— Problem requirements —
Write out the part of the records that opens with the line containing "Choose 小型 small board size" and closes with the line containing "(x=725, y=89)", both lines included, as a numbered list. Skip blank lines and leave the pictures out.
--- begin ---
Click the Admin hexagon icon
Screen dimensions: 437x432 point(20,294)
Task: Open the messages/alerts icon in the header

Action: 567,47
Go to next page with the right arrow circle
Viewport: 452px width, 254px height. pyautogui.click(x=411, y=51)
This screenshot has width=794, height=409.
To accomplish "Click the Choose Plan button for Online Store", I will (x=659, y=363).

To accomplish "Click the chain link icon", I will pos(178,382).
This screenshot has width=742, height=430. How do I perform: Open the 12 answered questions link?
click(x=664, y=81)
--- end ---
--- begin ---
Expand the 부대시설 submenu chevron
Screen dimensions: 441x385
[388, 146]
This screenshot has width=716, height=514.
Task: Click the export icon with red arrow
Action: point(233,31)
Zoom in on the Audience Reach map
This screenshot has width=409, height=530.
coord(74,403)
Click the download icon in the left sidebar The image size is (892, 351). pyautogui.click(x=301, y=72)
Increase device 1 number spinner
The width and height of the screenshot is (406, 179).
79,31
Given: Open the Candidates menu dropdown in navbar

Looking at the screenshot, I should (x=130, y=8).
--- end ---
--- begin ---
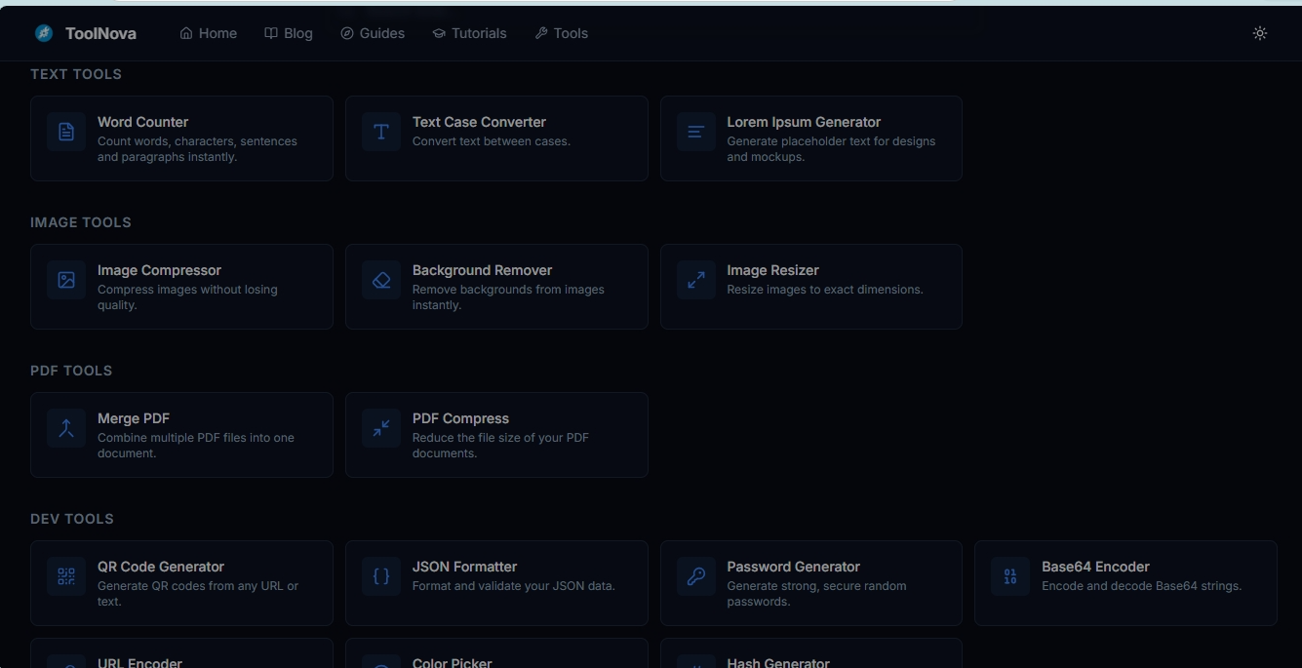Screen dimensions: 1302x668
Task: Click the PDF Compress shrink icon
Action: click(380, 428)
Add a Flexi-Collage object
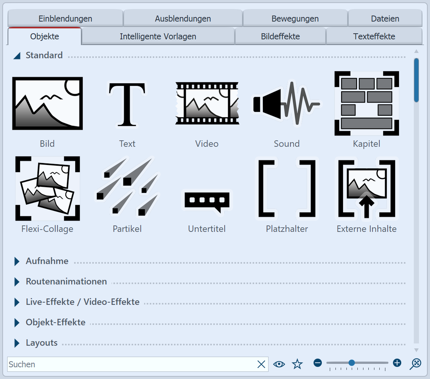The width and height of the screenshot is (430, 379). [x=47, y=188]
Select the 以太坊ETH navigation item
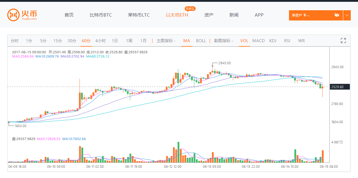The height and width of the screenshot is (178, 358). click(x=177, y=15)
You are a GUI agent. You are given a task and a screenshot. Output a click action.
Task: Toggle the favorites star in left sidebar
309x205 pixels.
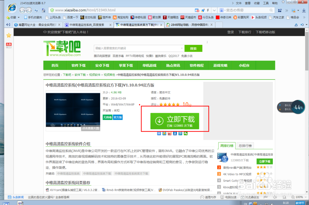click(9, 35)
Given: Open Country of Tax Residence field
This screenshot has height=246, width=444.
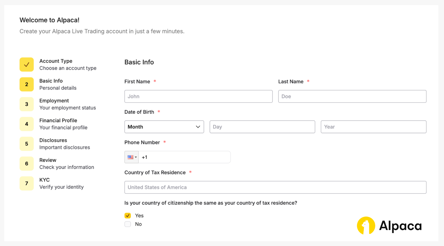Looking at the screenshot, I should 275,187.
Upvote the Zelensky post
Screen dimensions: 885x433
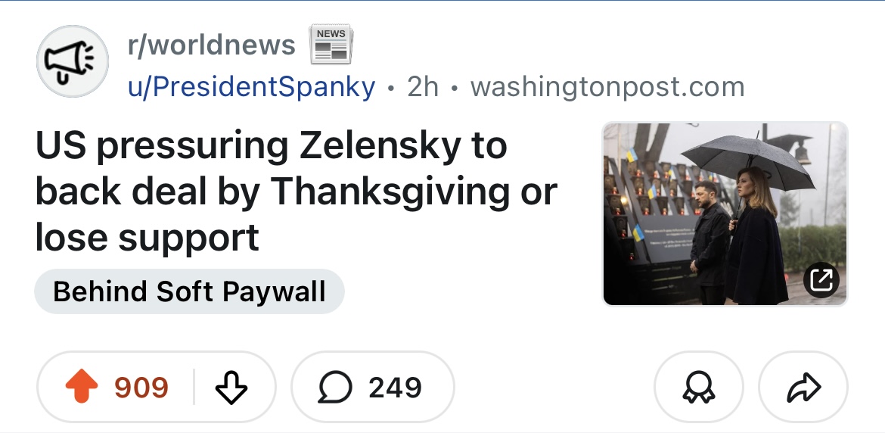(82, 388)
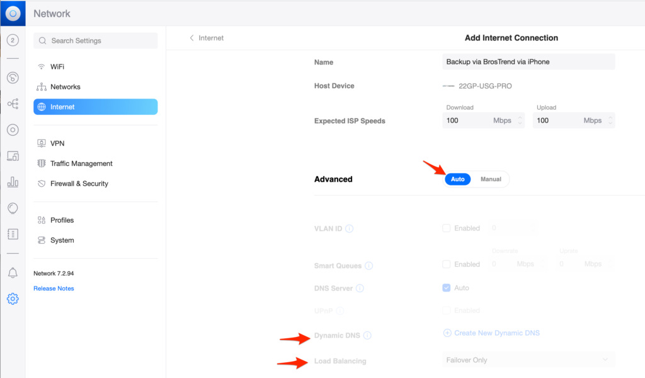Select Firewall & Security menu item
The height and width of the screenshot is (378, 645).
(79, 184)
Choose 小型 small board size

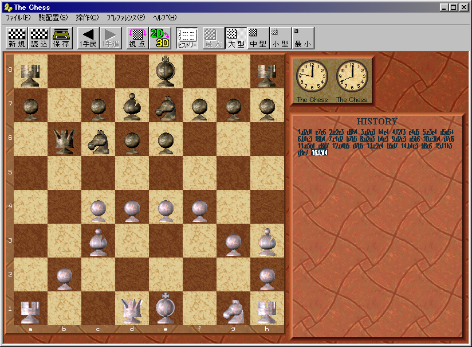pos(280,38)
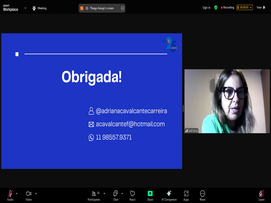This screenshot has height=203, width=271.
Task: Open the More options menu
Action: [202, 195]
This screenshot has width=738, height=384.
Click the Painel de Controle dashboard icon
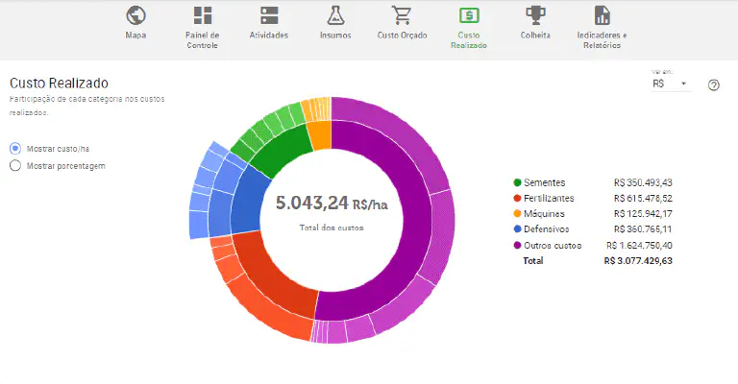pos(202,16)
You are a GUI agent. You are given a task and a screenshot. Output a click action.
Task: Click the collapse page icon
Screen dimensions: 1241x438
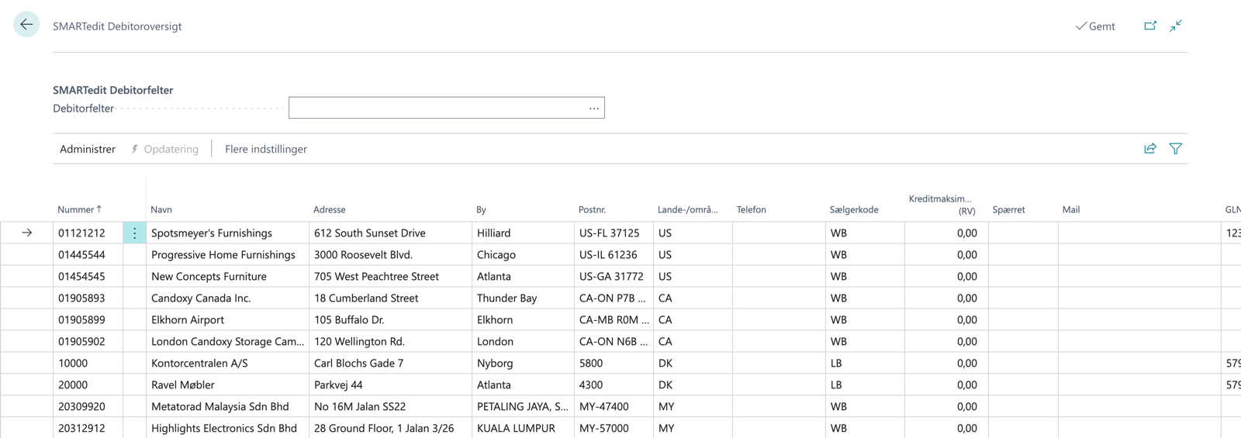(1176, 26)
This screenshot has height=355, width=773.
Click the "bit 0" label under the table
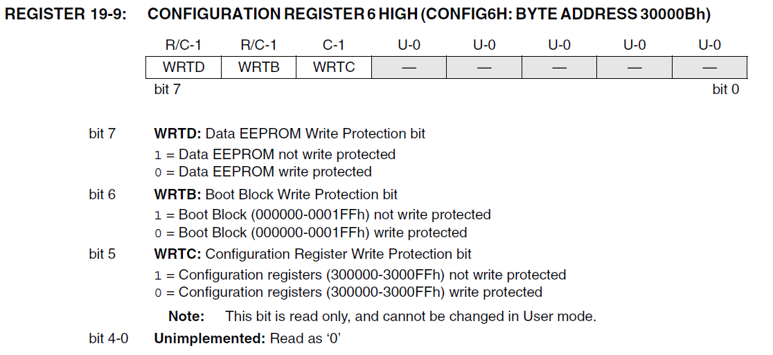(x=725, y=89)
--- end ---
— Expected output —
1. Choose 小型 small board size
2. pos(280,38)
3. This screenshot has height=203, width=271.
4. Task: Open the More options menu
5. Action: [202, 195]
6. This screenshot has width=738, height=384.
7. Click the Painel de Controle dashboard icon
8. pos(202,16)
9. You are a GUI agent. You are given a task and a screenshot. Output a click action.
10. Task: Click the collapse page icon
11. Screen dimensions: 1241x438
12. (1176, 26)
13. This screenshot has height=355, width=773.
14. Click the "bit 0" label under the table
15. (x=725, y=89)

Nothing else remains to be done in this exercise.